DATASET RECORDS Start Marker
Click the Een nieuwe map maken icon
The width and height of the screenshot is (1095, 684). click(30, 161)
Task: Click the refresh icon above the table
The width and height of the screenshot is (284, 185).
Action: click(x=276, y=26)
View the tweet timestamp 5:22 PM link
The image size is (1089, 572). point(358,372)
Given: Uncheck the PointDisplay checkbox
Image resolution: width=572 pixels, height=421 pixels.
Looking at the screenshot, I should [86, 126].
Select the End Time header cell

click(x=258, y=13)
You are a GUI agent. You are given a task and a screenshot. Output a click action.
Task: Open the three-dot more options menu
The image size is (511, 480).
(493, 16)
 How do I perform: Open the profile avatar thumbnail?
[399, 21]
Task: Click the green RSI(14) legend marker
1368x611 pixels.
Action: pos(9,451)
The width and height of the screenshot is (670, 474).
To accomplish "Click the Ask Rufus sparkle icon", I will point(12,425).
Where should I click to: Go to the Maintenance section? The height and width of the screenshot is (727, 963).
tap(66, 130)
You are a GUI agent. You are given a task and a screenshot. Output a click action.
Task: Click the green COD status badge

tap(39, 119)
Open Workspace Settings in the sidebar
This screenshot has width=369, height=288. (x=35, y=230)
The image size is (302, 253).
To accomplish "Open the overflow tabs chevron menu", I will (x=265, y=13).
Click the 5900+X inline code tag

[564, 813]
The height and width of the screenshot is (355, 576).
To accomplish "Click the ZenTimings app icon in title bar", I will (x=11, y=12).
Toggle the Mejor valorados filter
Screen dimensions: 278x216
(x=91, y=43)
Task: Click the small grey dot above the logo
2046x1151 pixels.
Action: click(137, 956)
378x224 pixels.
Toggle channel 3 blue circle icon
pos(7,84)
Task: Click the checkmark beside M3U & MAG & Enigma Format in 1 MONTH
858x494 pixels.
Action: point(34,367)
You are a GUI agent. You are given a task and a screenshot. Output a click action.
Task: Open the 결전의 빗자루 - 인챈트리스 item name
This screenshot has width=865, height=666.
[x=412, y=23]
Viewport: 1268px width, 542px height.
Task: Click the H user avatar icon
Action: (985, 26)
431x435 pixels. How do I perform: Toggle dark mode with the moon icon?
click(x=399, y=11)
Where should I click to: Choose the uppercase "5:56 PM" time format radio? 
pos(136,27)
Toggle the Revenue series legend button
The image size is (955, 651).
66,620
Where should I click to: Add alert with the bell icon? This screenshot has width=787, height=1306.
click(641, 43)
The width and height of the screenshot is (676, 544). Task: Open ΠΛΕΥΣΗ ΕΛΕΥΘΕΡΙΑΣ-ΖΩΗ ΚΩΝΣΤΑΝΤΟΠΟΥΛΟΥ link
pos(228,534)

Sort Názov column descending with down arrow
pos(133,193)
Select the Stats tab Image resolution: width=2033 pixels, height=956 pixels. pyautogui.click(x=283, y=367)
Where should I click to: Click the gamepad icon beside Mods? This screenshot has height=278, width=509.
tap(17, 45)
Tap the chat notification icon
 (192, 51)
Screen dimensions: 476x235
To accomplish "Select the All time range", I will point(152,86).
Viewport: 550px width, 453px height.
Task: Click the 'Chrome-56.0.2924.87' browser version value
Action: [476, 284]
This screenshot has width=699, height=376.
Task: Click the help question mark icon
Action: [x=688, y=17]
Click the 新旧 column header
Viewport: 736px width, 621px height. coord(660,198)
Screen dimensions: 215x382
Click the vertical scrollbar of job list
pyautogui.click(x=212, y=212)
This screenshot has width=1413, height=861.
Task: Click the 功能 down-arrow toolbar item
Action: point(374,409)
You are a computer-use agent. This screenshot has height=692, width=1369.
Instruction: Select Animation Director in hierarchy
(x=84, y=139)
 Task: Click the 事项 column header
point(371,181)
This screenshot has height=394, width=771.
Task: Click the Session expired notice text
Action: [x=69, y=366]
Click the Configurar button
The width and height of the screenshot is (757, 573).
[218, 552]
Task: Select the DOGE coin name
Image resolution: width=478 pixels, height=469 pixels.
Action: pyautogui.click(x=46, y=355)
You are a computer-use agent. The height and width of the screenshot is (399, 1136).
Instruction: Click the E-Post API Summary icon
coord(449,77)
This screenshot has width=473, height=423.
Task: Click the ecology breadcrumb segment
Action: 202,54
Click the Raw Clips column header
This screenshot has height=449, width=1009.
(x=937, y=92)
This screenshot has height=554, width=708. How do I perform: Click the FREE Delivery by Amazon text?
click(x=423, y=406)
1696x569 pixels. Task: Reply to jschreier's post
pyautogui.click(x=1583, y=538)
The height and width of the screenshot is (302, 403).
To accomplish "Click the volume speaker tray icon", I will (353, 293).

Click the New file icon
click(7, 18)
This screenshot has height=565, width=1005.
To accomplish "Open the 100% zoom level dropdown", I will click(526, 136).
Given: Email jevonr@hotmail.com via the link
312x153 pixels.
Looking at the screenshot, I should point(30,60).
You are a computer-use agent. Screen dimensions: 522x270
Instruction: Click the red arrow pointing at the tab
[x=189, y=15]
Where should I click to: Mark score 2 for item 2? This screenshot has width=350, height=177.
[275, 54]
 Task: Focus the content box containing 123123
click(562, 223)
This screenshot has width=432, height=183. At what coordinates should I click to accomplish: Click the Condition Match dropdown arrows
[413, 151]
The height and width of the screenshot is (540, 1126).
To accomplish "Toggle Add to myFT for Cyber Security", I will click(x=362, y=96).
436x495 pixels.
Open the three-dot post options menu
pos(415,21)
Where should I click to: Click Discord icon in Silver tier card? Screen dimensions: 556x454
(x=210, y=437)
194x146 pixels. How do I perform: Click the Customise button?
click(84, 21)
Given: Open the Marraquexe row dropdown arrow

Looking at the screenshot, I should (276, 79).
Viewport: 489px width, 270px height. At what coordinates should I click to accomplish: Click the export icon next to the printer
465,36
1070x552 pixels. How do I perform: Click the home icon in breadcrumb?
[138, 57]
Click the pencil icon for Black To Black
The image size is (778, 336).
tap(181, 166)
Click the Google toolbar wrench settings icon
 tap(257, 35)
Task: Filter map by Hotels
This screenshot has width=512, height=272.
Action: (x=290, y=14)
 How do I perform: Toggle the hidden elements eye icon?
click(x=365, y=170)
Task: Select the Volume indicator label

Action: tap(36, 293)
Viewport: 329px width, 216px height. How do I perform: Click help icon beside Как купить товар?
DATASET RECORDS End Marker
_REQUIREMENT_: Please report the number of lines in the data that include "above", with no other words.

_EXERCISE RESULT_: 2